United States District Court, S.D. California

February 12, 2014



BARRY TED MOSKOWITZ, Chief District Judge.

A. Limited Remand

On February 3, 2014, the Ninth Circuit Court of Appeals remanded its Case No. 14-55179 to this Court to decide whether or not to issue a Certificate of Appealability (COA) on Defendant's pro se appeal of an October 28, 2013 Order. [Doc. No. 242]

The Ninth Circuit's request "crossed in the mail" with this Court's Order declining to issue a COA. [Doc. No. 243] The Court signed the Order on January 31, 2014, but it was not entered on the docket until February 4. Thus, the Ninth Circuit did not have access to this COUli's decision at the time it issued its own Order.

The Clerk shall forward a copy of this Order and Docket No. 243 to the Ninth Circuit.

B. Reasons for Denying a COA

The Court declined to issue a COA on the appeal of the October 28, 2013 Order because the motion, though captioned as a Rule 60(b) motion under the Federal Rules of Civil Procedure, was actually an attack on Defendant's underlying conviction and sentence. Defendant argued that his conviction and sentence for both hostage taking and kidnaping violated the Constitution's double jeopardy clause. [Doc. No. 230]

Since the enactment of the Anti-Terrorism and Effective Death Penalty Act of 1996, prisoners are restricted to a single § 2255 motion. See United States v. Lopez, 577 F.3d 1053 (9th Cir. 2009); United States v. Seesing, 234 F.3d 456, 463 (9th Cir. 2000). A defendant who wishes to file a second or successive § 2255 motion must first seek permission from the court of appeals. 28 U.S.c. § 2255(h).
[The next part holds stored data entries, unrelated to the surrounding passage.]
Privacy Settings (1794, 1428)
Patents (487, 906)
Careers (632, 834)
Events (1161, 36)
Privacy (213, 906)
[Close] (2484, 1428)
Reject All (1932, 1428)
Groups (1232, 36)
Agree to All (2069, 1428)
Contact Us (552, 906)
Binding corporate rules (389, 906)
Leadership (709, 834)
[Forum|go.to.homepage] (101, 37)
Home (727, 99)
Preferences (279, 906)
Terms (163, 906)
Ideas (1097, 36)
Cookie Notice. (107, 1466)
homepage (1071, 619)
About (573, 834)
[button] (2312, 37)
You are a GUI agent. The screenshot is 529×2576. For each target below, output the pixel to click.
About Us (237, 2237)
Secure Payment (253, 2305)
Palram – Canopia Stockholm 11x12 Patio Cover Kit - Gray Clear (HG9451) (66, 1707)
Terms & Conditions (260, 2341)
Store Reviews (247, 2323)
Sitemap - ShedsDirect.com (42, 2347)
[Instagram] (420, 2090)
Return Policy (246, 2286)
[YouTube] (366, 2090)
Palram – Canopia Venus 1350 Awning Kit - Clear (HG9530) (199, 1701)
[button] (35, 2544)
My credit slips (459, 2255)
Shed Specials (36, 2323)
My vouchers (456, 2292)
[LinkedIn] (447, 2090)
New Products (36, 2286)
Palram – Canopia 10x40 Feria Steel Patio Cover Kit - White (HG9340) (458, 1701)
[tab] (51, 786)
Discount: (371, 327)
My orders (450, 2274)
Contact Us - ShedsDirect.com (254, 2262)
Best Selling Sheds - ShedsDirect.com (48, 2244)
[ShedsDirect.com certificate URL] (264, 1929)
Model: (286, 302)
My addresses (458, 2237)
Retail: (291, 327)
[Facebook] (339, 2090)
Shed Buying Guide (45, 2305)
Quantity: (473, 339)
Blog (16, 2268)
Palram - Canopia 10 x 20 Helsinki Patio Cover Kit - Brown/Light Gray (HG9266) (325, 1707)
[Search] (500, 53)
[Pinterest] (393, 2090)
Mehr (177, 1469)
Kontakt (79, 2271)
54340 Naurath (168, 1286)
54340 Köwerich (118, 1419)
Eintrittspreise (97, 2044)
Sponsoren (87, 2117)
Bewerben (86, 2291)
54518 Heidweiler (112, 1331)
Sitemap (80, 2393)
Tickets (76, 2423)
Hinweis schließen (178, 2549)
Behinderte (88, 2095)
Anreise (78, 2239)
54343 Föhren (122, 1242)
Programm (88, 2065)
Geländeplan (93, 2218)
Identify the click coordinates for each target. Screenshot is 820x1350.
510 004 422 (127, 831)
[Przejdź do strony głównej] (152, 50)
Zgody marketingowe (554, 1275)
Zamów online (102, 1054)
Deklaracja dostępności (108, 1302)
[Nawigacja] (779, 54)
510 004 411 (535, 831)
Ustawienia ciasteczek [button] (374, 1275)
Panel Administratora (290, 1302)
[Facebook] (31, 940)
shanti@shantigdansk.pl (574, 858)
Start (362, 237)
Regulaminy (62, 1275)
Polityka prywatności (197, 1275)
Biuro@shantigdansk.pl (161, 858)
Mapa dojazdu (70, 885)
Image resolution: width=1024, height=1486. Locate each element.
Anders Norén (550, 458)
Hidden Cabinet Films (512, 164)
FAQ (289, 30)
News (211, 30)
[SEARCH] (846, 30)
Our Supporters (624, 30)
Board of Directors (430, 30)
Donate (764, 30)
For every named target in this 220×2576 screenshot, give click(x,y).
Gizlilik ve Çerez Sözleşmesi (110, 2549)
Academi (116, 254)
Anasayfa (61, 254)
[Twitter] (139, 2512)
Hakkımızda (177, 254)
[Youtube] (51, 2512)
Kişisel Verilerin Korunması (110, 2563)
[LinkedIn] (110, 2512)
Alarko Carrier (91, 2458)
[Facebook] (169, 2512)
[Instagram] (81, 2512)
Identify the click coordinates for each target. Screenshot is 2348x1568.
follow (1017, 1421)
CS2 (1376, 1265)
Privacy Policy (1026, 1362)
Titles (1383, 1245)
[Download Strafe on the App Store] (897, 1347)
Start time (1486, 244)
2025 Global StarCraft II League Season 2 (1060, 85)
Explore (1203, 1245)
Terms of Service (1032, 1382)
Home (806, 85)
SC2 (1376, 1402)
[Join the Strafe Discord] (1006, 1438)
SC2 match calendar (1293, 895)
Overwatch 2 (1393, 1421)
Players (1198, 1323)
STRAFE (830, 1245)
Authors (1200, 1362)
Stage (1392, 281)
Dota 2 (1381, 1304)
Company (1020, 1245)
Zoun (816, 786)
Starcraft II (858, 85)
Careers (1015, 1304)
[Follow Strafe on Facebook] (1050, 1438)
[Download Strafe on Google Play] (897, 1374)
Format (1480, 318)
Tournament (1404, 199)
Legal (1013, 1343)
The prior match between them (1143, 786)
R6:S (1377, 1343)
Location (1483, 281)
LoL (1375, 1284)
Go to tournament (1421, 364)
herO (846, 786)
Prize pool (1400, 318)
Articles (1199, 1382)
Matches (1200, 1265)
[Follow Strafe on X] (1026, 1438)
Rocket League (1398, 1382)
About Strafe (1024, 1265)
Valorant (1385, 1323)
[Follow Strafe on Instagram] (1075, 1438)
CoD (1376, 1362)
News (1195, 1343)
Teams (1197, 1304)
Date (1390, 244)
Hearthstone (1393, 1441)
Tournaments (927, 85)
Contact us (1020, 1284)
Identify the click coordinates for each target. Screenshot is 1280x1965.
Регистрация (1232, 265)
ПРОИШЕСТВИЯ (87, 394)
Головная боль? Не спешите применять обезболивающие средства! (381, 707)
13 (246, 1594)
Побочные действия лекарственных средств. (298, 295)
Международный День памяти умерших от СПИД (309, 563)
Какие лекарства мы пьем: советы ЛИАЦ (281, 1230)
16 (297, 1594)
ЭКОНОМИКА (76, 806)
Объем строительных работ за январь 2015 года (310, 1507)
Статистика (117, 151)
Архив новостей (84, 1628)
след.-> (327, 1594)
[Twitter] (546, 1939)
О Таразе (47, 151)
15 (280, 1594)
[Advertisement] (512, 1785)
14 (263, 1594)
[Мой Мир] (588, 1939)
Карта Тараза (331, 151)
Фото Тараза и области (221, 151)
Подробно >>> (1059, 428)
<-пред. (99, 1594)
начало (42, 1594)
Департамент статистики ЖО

District courts do not have jurisdiction to consider the merits unless and until the Circuit authorizes the defendant to file a successive § 2255 motion. United States v. Washington, 653 F.3d 1057, 1065 (9th Cir. 2011). Moreover, prisoners "may not rely on Rule 60(b) to raise a new claim in federal habeas proceedings that would otherwise be barred as second or successive under" § 2255. United States v. Buenrostro, 638 F.3d 720, 722 (9th Cir. 2011) (per curiam).

Here, the record establishes that Defendant filed his first § 2255 motion, with the assistance of counsel, in 1997. [Doc. No. 182] That first petition has been finally adjudicated. [Doc. No. 221] In June 2013, Defendant sought permission from the Ninth Circuit to file a second § 2255, in which he relied on recent Supreme Court decisions concerning the defense attorney's duty to advise the client about plea offers. The Ninth Circuit denied the request. [Doc. No. 222] Defendant's double jeopardy argument would constitute his third § 2255 motion. Consequently, the Court "denied" the "motion to reopen" (which is actually a § 2255 motion) and sent the Defendant a blank copy of the form that he would need to submit to the Ninth Circuit.[1] Unfortunately, Defendant did not receive a timely copy of the October 28, 2013 Order. He filed a notice of appeal instead of asking the Ninth Circuit for permission to file a third § 2255 motion.

This Court lacks jurisdiction to consider Defendant's double jeopardy argument unless Defendant first obtains permission to file a third § 2255 motion. In light of the procedural posture, the Court concluded that Defendant had not "made a substantial showing of the denial of a constitutional right, " and thus declined to issue a COA.[2] 28 U.S.C. § 2253(c); United States v Allen, 157 F.3d 661, 665 (9th Cir. 1998).